Dabei kann es dahin stehen, ob die Einschätzung des Ministeriums, die Baumaßnahme wäre ohne die Zuschüsse zum Teilprojekt „Zuleitung" nicht zu Stande gekommen, zutreffend ist. Aus der Tatsache, dass die F. GmbH die Zuleitung ohne Antrag auf Zuwendung finanziert und durchgeführt hat, hätte man ebenso schließen können, dass eine finanzielle Unterstützung mit Landesmitteln nicht zwingend notwendig war.

Die Missachtung grundsätzlicher Regelungen des Zuwendungsrechts beim Gesamtprojekt „Fernwärmeversorgung" führte dazu, dass insgesamt 1,1 Mio. DM (0,56 Mio.) ohne rechtlichen Grund ausgezahlt wurden.

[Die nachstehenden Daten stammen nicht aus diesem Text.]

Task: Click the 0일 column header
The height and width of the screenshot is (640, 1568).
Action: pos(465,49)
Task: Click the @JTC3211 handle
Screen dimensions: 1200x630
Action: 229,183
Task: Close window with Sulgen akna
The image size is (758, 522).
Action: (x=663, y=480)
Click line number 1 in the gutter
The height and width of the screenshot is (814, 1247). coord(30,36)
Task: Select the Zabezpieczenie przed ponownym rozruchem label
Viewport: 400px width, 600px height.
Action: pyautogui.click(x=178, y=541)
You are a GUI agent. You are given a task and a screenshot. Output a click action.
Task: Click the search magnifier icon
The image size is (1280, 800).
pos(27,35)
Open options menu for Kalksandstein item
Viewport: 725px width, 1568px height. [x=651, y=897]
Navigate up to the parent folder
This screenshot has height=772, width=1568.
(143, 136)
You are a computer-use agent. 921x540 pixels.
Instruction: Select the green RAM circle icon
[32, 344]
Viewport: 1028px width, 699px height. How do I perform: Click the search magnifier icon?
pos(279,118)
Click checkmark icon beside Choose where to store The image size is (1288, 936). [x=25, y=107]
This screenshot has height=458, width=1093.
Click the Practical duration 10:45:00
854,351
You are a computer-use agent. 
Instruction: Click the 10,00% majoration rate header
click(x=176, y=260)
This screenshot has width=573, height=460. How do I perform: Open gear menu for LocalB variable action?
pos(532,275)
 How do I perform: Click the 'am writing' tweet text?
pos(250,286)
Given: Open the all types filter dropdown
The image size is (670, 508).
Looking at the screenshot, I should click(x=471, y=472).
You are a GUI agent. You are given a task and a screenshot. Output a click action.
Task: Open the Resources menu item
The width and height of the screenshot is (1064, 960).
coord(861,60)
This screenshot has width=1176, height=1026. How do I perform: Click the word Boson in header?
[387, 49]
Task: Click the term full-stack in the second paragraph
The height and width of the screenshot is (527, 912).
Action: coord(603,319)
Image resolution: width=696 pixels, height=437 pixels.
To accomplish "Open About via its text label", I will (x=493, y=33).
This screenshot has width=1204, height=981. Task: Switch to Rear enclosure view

Ministerium für Umwelt Tn 30 Zuschüsse zur Förderung von Maßnahmen der sparsamen und rationellen Energieverwendung und zur Markteinführung erneuerbarer Energien

Die Abwicklung der Zuwendungsverfahren sowohl durch das Fachreferat als auch durch das Haushaltsreferat hat sich als zweckmäßig erwiesen. Dem Vorschlag des Rechnungshofes, Förderakten bei nur einer Stelle zu führen, wurde dadurch gefolgt, dass die Fachreferate eine Abschrift aller Haushaltsbelege erhalten, so dass die Akten des Fachreferates vollständig sind.

Daneben wurde den Fachreferaten Zugriff auf die Zuwendungsdatenbank gewährt, so dass Informationen jederzeit abgerufen werden können.

Aufgrund des langen Prüfungszeitraumes (6 Jahre) kam es zu unterschiedlichen Förderschwerpunkten. Daneben ist zu berücksichtigen, dass die Förderung bei verschiedenen Projekten mit unterschiedlich hohen Sätzen erfolgte, da auf die Finanzierbarkeit der konkreten Projekte und den erforderlichen Mittelbedarf abgestellt wurde.